Hierarchical Motion Planning Framework for Cooperative Transportation of Multiple Mobile Manipulators
Zhang, Heng, Song, Haoyi, Liu, Wenhang, Sheng, Xinjun, Xiong, Zhenhua, Zhu, Xiangyang
Multiple mobile manipulators show superiority in the tasks requiring mobility and dexterity compared with a single robot, especially when manipulating/transporting bulky objects. When the object and the manipulators are rigidly connected, closed-chain will form and the motion of the whole system will be restricted onto a lower-dimensional manifold. However, current research on multi-robot motion planning did not fully consider the formation of the whole system, the redundancy of the mobile manipulator and obstacles in the environment, which make the tasks challenging.

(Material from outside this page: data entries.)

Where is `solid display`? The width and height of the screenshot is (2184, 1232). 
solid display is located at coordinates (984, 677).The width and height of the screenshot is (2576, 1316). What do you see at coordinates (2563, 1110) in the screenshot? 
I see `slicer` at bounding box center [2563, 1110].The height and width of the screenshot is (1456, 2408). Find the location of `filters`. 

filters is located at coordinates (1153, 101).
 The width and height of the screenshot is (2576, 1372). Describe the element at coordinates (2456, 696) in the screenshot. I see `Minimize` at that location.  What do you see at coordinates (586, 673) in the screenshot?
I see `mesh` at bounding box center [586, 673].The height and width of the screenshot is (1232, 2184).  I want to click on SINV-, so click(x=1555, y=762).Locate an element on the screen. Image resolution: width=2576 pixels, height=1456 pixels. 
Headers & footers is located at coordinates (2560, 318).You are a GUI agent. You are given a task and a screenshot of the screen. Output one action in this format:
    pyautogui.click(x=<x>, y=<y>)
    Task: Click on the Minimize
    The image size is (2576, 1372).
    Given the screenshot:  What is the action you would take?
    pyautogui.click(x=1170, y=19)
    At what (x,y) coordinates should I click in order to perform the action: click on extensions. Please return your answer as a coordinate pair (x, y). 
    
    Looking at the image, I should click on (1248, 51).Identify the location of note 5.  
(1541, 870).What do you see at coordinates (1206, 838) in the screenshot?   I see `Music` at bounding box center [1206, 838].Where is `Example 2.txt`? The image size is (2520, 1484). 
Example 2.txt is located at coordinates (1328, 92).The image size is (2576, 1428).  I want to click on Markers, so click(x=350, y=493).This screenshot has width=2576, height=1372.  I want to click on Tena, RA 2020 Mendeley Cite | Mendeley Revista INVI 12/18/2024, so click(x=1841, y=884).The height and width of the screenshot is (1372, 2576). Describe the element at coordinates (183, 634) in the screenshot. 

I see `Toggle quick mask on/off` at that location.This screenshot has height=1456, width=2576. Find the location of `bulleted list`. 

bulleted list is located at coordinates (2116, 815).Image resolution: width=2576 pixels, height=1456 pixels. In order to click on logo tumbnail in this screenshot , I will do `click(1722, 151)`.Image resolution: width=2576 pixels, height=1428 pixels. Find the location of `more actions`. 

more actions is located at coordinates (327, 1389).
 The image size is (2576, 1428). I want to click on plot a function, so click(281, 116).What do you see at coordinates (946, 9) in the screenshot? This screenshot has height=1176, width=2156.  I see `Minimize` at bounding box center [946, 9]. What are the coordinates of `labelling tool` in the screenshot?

Therefore, this paper proposes a hierarchical framework to efficiently solve the above challenges, where the centralized layer plans the object's motion offline and the decentralized layer independently explores the redundancy of each robot in real-time. In addition, closed-chain, obstacle-avoidance and the lower bound of the formation constraints are guaranteed in the centralized layer, which cannot be achieved simultaneously by other planners. Moreover, capability map, which represents the distribution of the formation constraint, is applied to speed up the two layers. Both simulation and experimental results show that the proposed framework outperforms the benchmark planners significantly. The system could bypass or cross obstacles in cluttered environments, and the framework can be applied to different numbers of heterogeneous mobile manipulators.